The Trainer callback doesn't include metrics such as IOU for training, the callback can be extended using the class TrainingMetricsLoggingCallback. This class comes from the huggingface library transformers and allows customization of logged metrics during training.


sourcecode: https://huggingface.co/transformers/v4.6.0/_modules/transformers/trainer_callback.html#TrainerCallback.on_epoch_end, https://huggingface.co/docs/transformers/main_classes/callback

In [None]:
#TrainingMetricsLoggingCallback is used to customize the Trainer callback used to train and evaluate the model.
class TrainingMetricsLoggingCallback(TrainerCallback):
  #During training the definition or the customization is called at the end of every epoch
    def on_epoch_end(self, args, state: TrainerState, control: TrainerControl, model, **kwargs):
      #making sure the whole train dataset is used
        global train_dataset

        #Initializing metrics that should be included in the trainer callback
        jaccard_index = JaccardIndex(num_classes=3, task="multiclass", ignore_index=0)
        jaccard_index.reset()
        #DataLoader is from Pytorch library and is used to load the train_data.
        data_loader = torch.utils.data.DataLoader(train_dataset, batch_size=args.per_device_eval_batch_size, collate_fn=CustomDataCollator())
        #iterating over the data_loader in batches
        for batch in data_loader:
          #batch is a dictionary consistent of keys, k and v (this will be pixel_values and labels),
            batch = {k:v for k, v in batch.items()}
            #the forward pass is wrapped because the weights does not need to be updated during inference. Torch.no_grad is used to do this.
            with torch.no_grad():
              #performing a forward pass of the model with the batch of input data. The **batch syntax unpacks the dictionary 'batch' (from line 13) and passes its items as keyword arguments to the model.
                outputs = model(**batch)
                #extracting raw prediction scores (logits) from the model output
            logits = outputs.logits
            #finding the most likely class for each pixel by taking the argmax along the class dimension
            preds = logits.argmax(dim=1)

            #resizing predictions using interpolate just like in the code chunk above.
            preds = preds.unsqueeze(1)  #adding a channel dimension
            preds = interpolate(preds.float(), size=batch['labels'].shape[-2:], mode='nearest') #using nearest neighbor method to interpolate the labels.
            preds = preds.squeeze(1)  #remocing the channel dimension
            #jaccard_index is used again from the Torchmetrics; https://lightning.ai/docs/torchmetrics/stable/classification/jaccard_index.html
            jaccard_index.update(preds, batch['labels']) #updating IOU metric for the prediction and labels in the batch.

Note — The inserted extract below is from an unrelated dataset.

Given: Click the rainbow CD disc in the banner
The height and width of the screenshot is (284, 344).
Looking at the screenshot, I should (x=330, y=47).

        train_iou = jaccard_index.compute().mean().item() #IOU is computed overall and is returned as a tensor first but is then converted when using .item() as a pythonscalar such that the metric can be logged
        wandb.log({'train_iou': train_iou}, step=state.epoch) #train_iou is logged to wandb; https://docs.wandb.ai/guides/integrations/huggingface




All functions and callbacks prior to training and inference is now done. Now the dataset need to be loaded and defined.

In [None]:
#Using pathlib library to load the datasets from the respective image and mask directories.
image_dir = Path('/content/gdrive/MyDrive/speciale/export1/assets')
label_dir = Path('/content/gdrive/MyDrive/speciale/export1/labels')
#Glob library is used to sort the images and masks such that when the directories are used, the image and mask is aligned in pairs.
image_paths = sorted(glob.glob(str(image_dir / '*.jpg')))
label_paths = sorted(glob.glob(str(label_dir / '*.png')))

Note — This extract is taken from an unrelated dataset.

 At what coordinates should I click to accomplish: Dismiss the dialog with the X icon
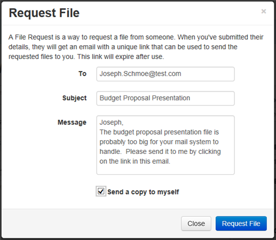point(263,12)
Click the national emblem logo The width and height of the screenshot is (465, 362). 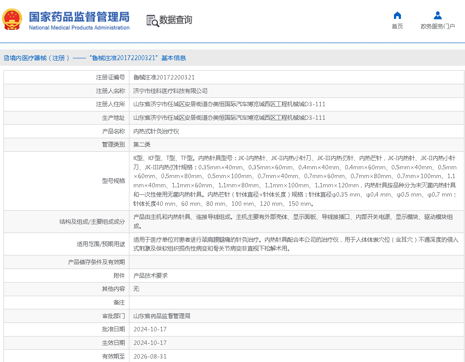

#class CustomDataset is used here to create the dataset (note that the directories from line 2 and 3 are used here)
dataset = CustomDataset(image_paths, label_paths)
#the size of the dataset is defined as 80% of the overall dataset size.
train_size = int(0.8 * len(dataset))

# the rest will be for the test dataset, which is 20%.
train_dataset, test_dataset = torch.utils.data.random_split(dataset, [train_size, len(dataset) - train_size])


id2label and label2id is used to map the labels to the corresponding colorrange. Please note that id2label is purely for the sake of being able to visualize the predictions of the masks.

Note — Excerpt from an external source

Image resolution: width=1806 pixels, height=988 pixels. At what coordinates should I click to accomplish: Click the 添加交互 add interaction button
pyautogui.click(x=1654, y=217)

sourcecode: https://github.com/huggingface/notebooks/blob/main/examples/semantic_segmentation.ipynb

In [None]:
#assigning the labels of each label.
id2label = {
    0: 'BACKGROUND',
    1: 'LOW_1_3',
    2: 'HIGH_4_5'
}

#defining label to id mapping by inverting id2label
label2id = {label: id for id, label in id2label.items()}



All results are logged to wandb which is a platform that can generate plots for the specified metrics. source: https://docs.wandb.ai/guides/integrations/huggingface

In [None]:
wandb.login()
wandb.init(project="Pytorch", entity="mitth") #login to wandb and the dashboard shows up.

Using the pretrained models from huggingfaces modelhub:
SegFormer B0:https://huggingface.co/nvidia/segformer-b0-finetuned-cityscapes-768-768
SegFormer B3: https://huggingface.co/nvidia/segformer-b3-finetuned-cityscapes-1024-1024
SegFormer B5: https://huggingface.co/nvidia/segformer-b5-finetuned-cityscapes-1024-1024

In [None]:
#using the following github repository as pipeline for training the model: https://github.com/huggingface/notebooks/blob/main/examples/semantic_segmentation.ipynb
#definting the model name from the huggingface model hub.
pretrained_model_name = "nvidia/segformer-b5-finetuned-cityscapes-1024-1024"
#loading the model configurations for SegFormer and the number of labels is set as 3 as there are 3 labels.
config = SegformerConfig.from_pretrained(pretrained_model_name, num_labels=3)
#loading the pretrained model with the corresponding defined configurations.
model = SegformerForSemanticSegmentation.from_pretrained(pretrained_model_name, config=config)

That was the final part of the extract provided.